I want you to imagine yourself as poor, about as poor as Job's dog. And you have just immigrated into a new land with basically the clothes on your back. You are young and impoverished and you are hungry. To make things worse, you are a woman, and even worse, a widow. Death has robbed you of your husband. In Bible days it was hard for a woman to get a job. To make matters even worse you must somehow also provide for your elderly mother-in-law. So, you've got a problem. The odds are against you. You are a gentile in a land filled with Jews. It's not easy for Ruth. You put yourself in her position. She had a tough row to hoe.

Ruth woke up one morning with these problems on her heart and She decided to go out and do something about it. Now, I admire that about Ruth. You don't want to lie in bed and say, "Oh it's bad." You want to get up and do something about your problem. That's what we should do. If we are going to succeed we must stop bemoaning our troubles and get out and do something about the problem.

Come over to Ruth 2:2. And Ruth the Moabitess said to Naomi, "Let me go to the fields and pick up the leftover grain behind anyone in whose eyes I find favor." Naomi said to her, "Go ahead, my daughter." There was a younger difference here. Naomi was older. Ruth was younger.

Now, if you were heading out that morning, where would you head? Would you head to the dumpster behind Bethlehem? Would you head To the welfare office? Would you head to the Priest at the church for a handout? She headed off to the farm fields to work! I admire Ruth for that. A good work ethic will almost always lead to prosperity. In fact, the Bible says in Proverbs 12:11, Hard work means prosperity - New Living Translation. You how me the person who works hard, unless there's been some very unfortunate law-suit or some adverse circumstance, most of the time hard work pays off. The Bible says that it does. The church today needs more Ruths. Ruth was a good person. She walked in, she said, "I'm going to roll up my sleeves and I'm going to do something about this." We need people in the church like Ruth: people who come to church and who don't sit back and say,"Well, I wish they would use me for something around here." Attend the funerals. Attend the functions of the church. Look around and see if there aren't some needs that you could begin to do. Maybe you could cook for a meal. Maybe you could help in the children's department. There are plenty of opportunities for you. Just be like Ruth, and get out there find those opportunities. Seek involvement. Find your field. God has an answer to your problem. Get out and seek it.

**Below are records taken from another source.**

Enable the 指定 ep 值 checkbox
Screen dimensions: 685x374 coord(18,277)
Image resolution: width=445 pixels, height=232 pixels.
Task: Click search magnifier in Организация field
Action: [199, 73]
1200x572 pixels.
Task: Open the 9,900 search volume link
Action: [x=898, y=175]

The lowest position of the labor workers in that day was that of the gleaner. They were poor and outcast. The reapers were the king, then you go down and you get to the harvester, and then you get to the gleaner. They were usually the poor and the outcasts. They had to be humble. They were migrants, many of them. Ruth was humble! A migrant gleaner had to stoop down all day picking up small bits of grain heads that fell from the sickle of the reapers, and putting them in their apron or their basket. They were very impoverished. I've had able folk who were not in a very good circumstance come and ask for a handout. Now, what do you do when a person is able to work, they don't have any pain, their back isn't hurting, they're just as able as you are, they don't have any unforseen circumstances, and they come and say, "I'll work for food, but I'm wanting some money." What do you generally do in a circumstance like that? It's kind of hard. We at the church here help a lot of people. We're thrilled to help people who are really in need.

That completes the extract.